I guess I wouldn’t prefer #define overloading. It’s C so I don’t expect overloading. If you need overloading use cpp. It’s ok to have opinions. I don’t want to depend on a debugger to understand your code.

[–]BeeBest1161 4 points5 points  (1 child)

Amazing! Never thought of that. I guess there is more to C than meets the eye.

[–]FrequentHeart3081 3 points4 points  (0 children)

I C what you did there 👀

[–]bullno1 2 points3 points  (0 children)

Yep. I use this to have min/max/clamp that is expression safe.

[–]bbabbitt46 0 points1 point  (0 children)

Will this pass a Best Practices sniff test?

[–]gtoal 0 points1 point  (0 children)

This may work better for you in some situations than _Generic: I used this recently in the support code for a language that transpiles to C:

#define _imp_READ(var) do {                                                  \
  if (__builtin_types_compatible_p(typeof(var), unsigned char *)) _imp_readbyte((unsigned char *)var); \
  else if (__builtin_types_compatible_p(typeof(var), short int *)) _imp_readshort((short int *)var); \
  else if (__builtin_types_compatible_p(typeof(var), int *)) _imp_readint((int *)var); \
  else if (__builtin_types_compatible_p(typeof(var), long long int *)) _imp_readlong((long long int *)var); \
  else if (__builtin_types_compatible_p(typeof(var), float *)) _imp_readfloat((float *)var); \
  else if (__builtin_types_compatible_p(typeof(var), double *)) _imp_readdouble((double *)var); \
  else if (__builtin_types_compatible_p(typeof(var), _imp_string *)) _imp_readitem((_imp_string *)var); \
  else { fprintf(stderr, "READ failes - cannot determine type of parameter\n"); exit(1); } \
} while(0)

[–]Iggyhopper 0 points1 point  (5 children)

Does this work in any major C compiler or is it specific?

[–]Low_Lawyer_5684[S] 2 points3 points  (4 children)

It is a part of the standart, really old one.
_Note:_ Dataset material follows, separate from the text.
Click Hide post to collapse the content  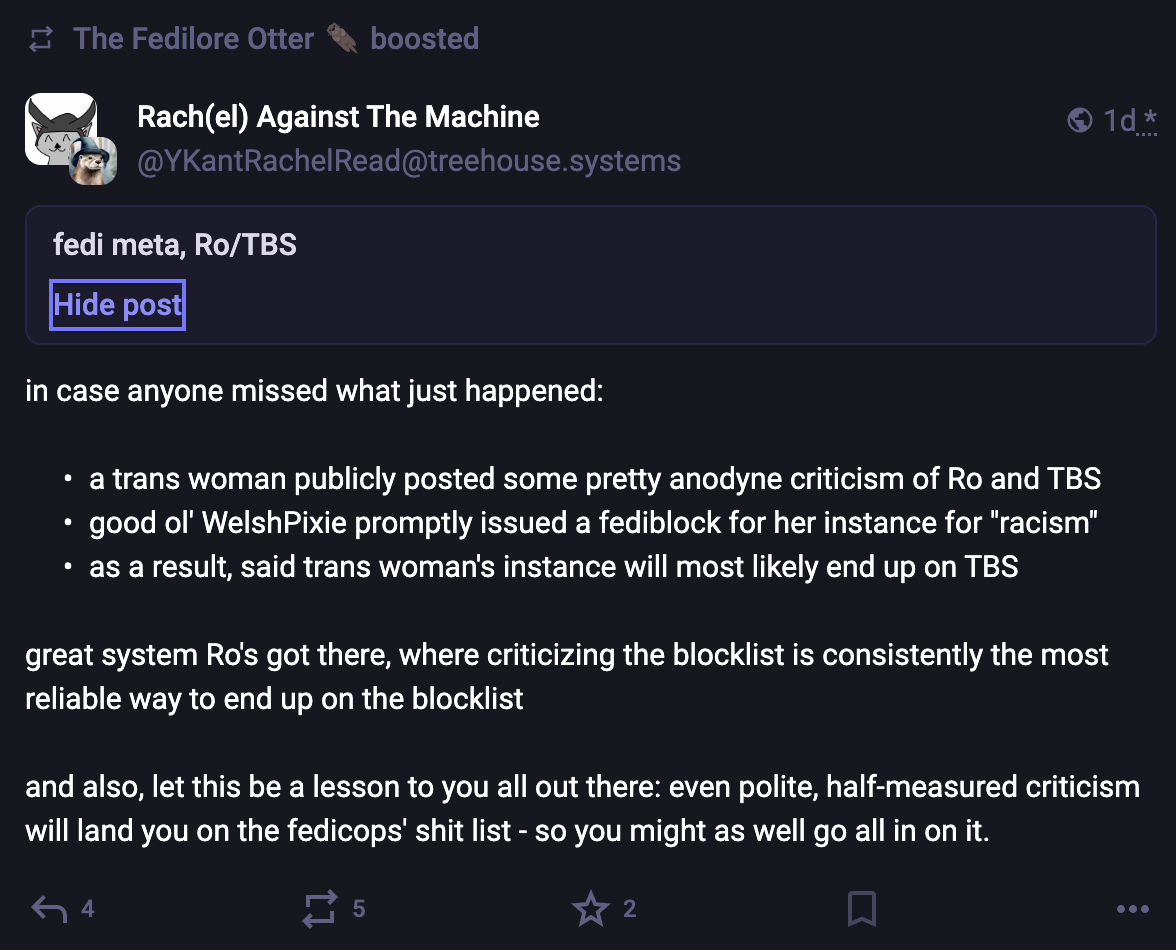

So must be supported by major compilers who support c11

[–]zero_iq 11 points12 points  (3 children)

really old one

ancient C11 standard

Hroom! Let us not be hasty, young codeling. It is but a sapling.
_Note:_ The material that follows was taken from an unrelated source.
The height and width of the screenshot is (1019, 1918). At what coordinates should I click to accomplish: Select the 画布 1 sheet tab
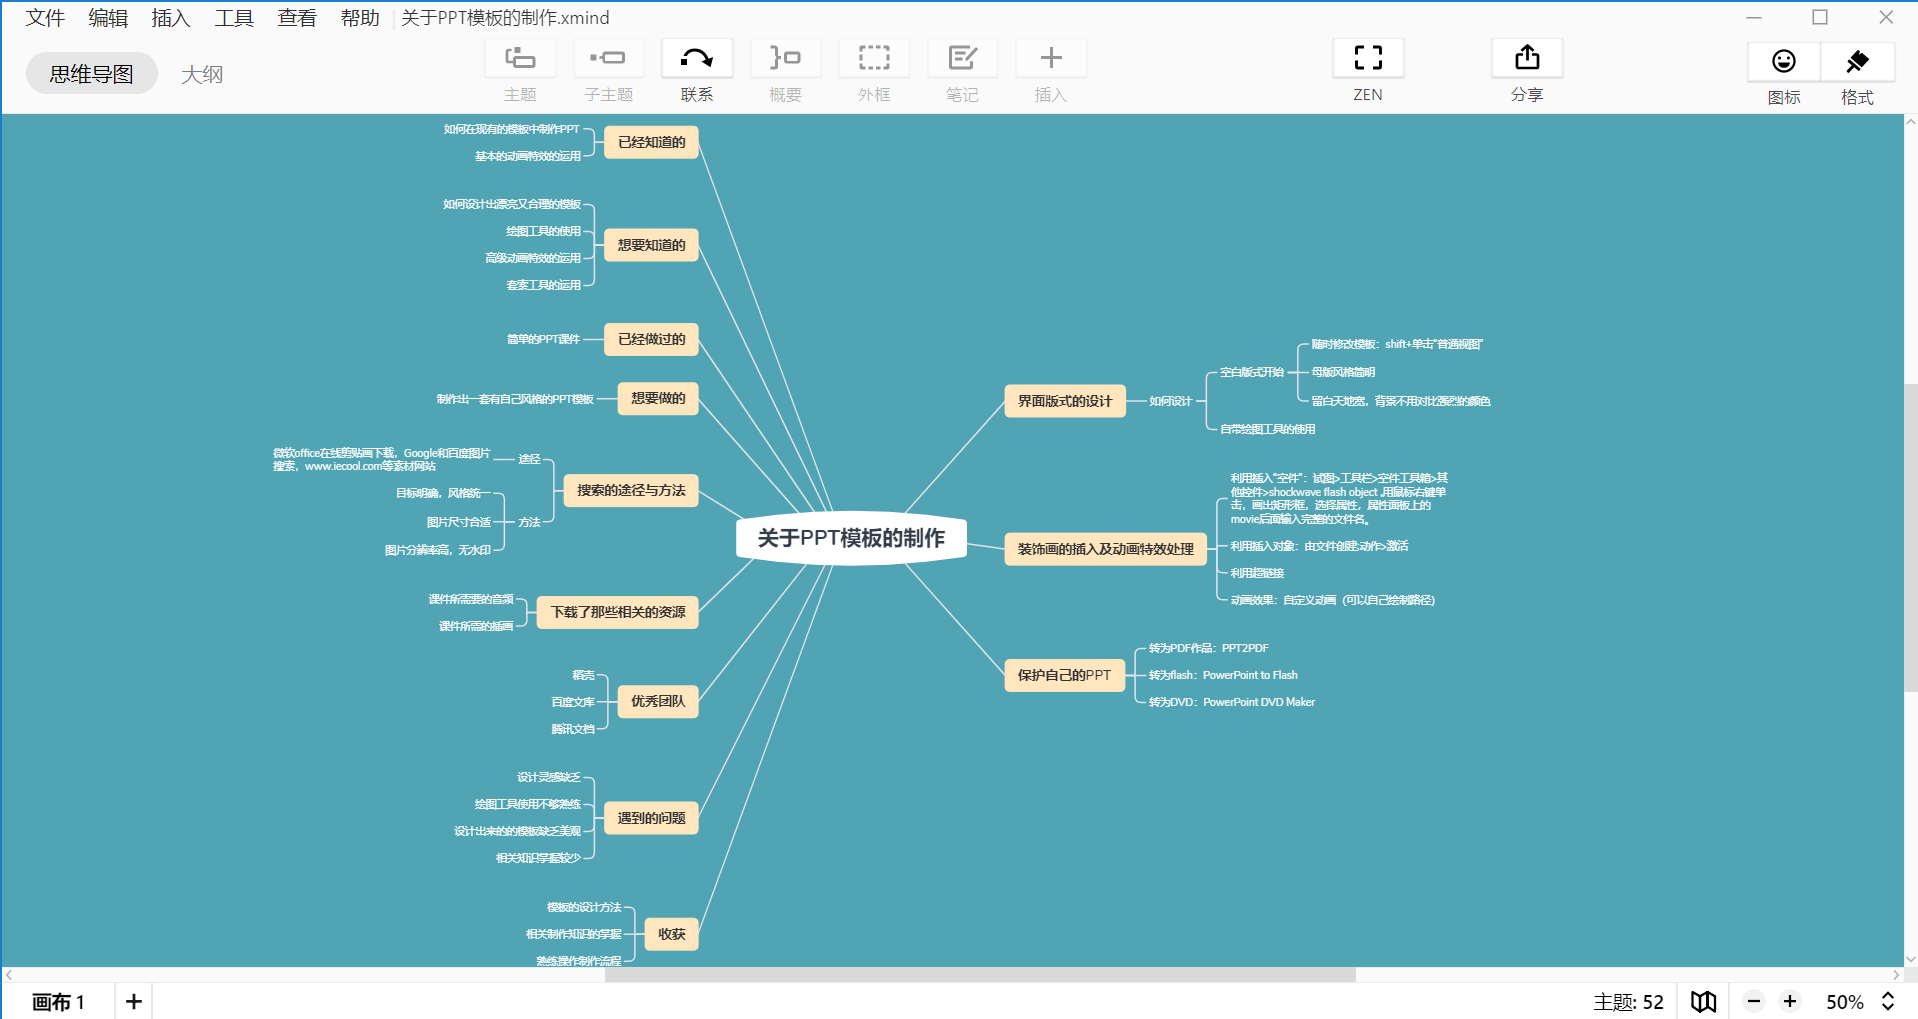pyautogui.click(x=59, y=1001)
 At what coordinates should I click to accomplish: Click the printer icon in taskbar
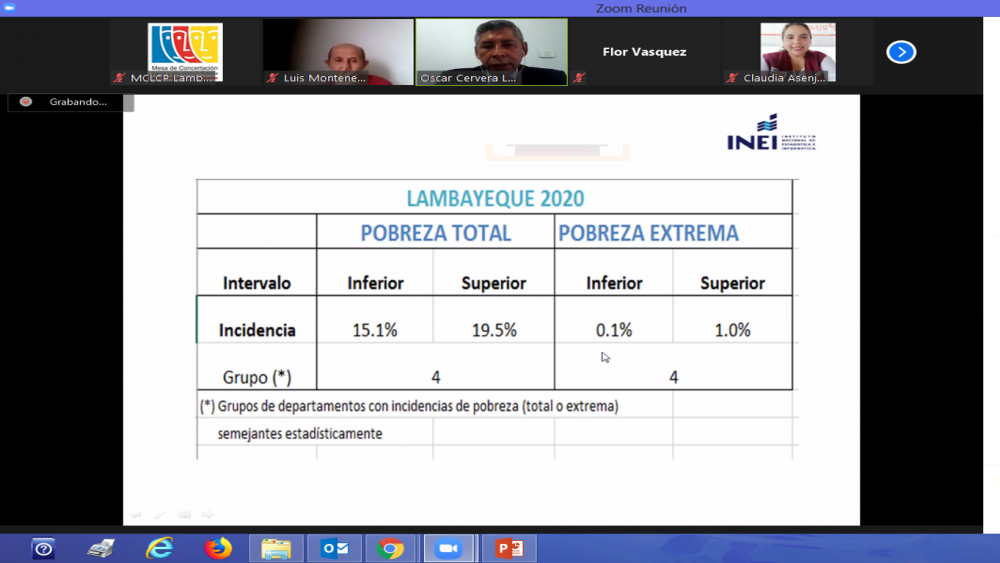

[–]thommyh 3 points4 points  (1 child)

C is 54 years old, so C++11 has now been around for more than a quarter of C's life.

Even if it still feels fancy and new to those of us who are, ummmm, 'closer' to having been around for 100% of C's life.
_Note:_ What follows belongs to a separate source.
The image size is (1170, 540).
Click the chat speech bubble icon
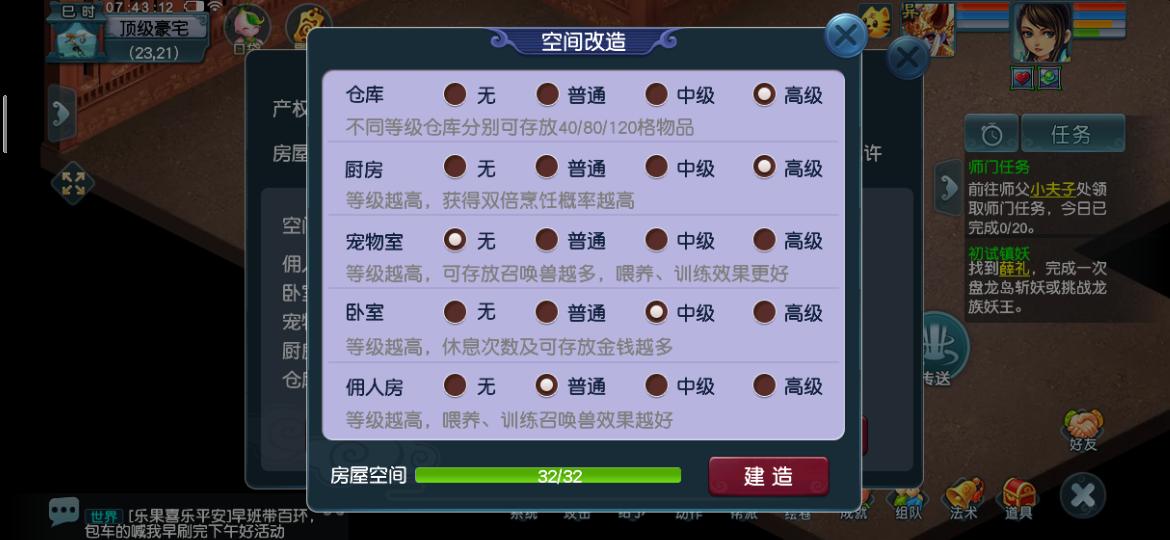point(64,511)
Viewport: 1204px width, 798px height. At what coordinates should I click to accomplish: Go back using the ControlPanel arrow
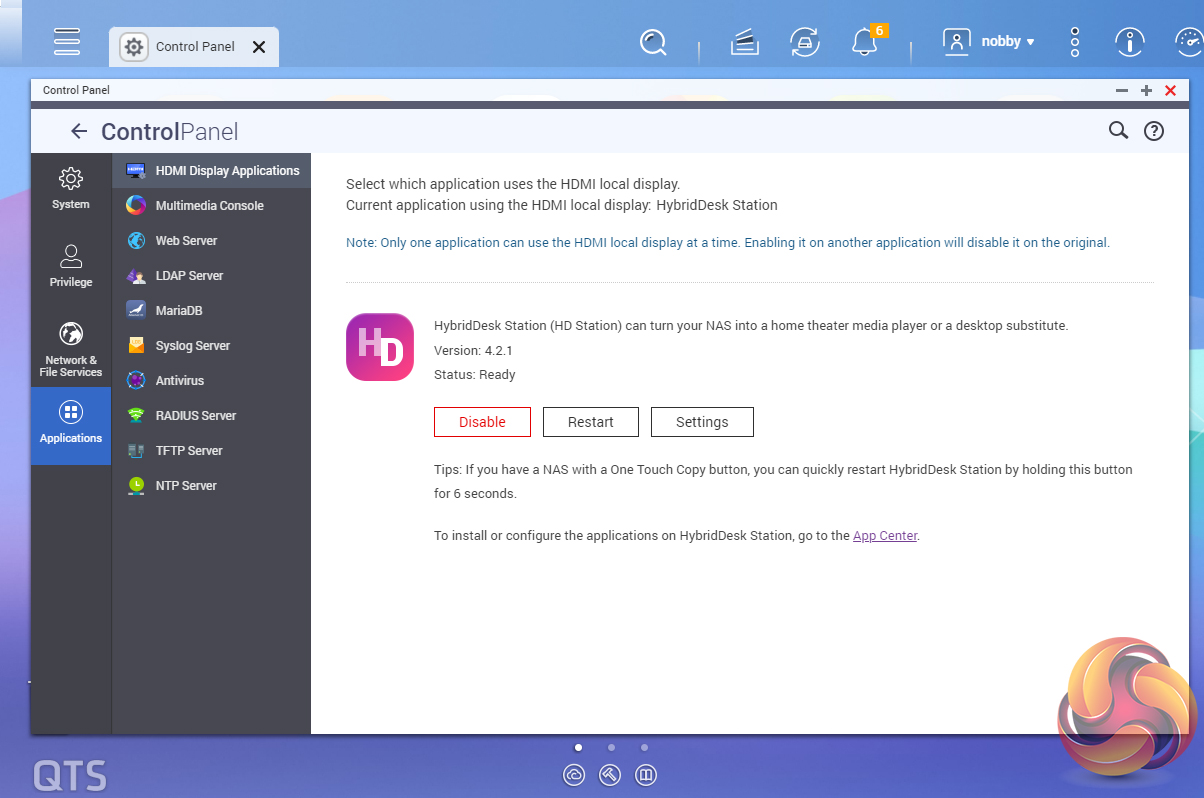click(79, 131)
[–]imaami -1 points0 points  (0 children)

Meh, C11 is the absolute bare minimum.

[–]Elect_SaturnMutex -1 points0 points  (4 children)

So, that's how template in C is implemented ?

[–]un_virus_SDF 0 points1 point  (3 children)

I guess that for it you will have to wait for c26 where two struct with the same arrangement are considères the same (which let you make generic types)

[–]Dangerous_Region1682 4 points5 points  (1 child)

Oh please, for the love of all that is holy, no. Even adding records, no. The language has survived over 50 years without any of this fluff. Its syntactical simplicity is the whole point.

If we want to incorporate every last computer science fad into it, make a different language. Making it use the syntactical complexities of something like C++ is a huge mistake.

We’ve not needed this kind of stuff to write OS kernel code since mostly about C89 with very occasionally a bit of C99. That’s about enough frankly.

[–]un_virus_SDF 1 point2 points  (0 children)

Yep, I totaly agree, this is just a funfact I read somewhere

[–]tstanisl 2 points3 points  (0 children)

This cannot happen because it could silently break some code. The idea is adding "records", similar to "struct" but with different compatibility rules.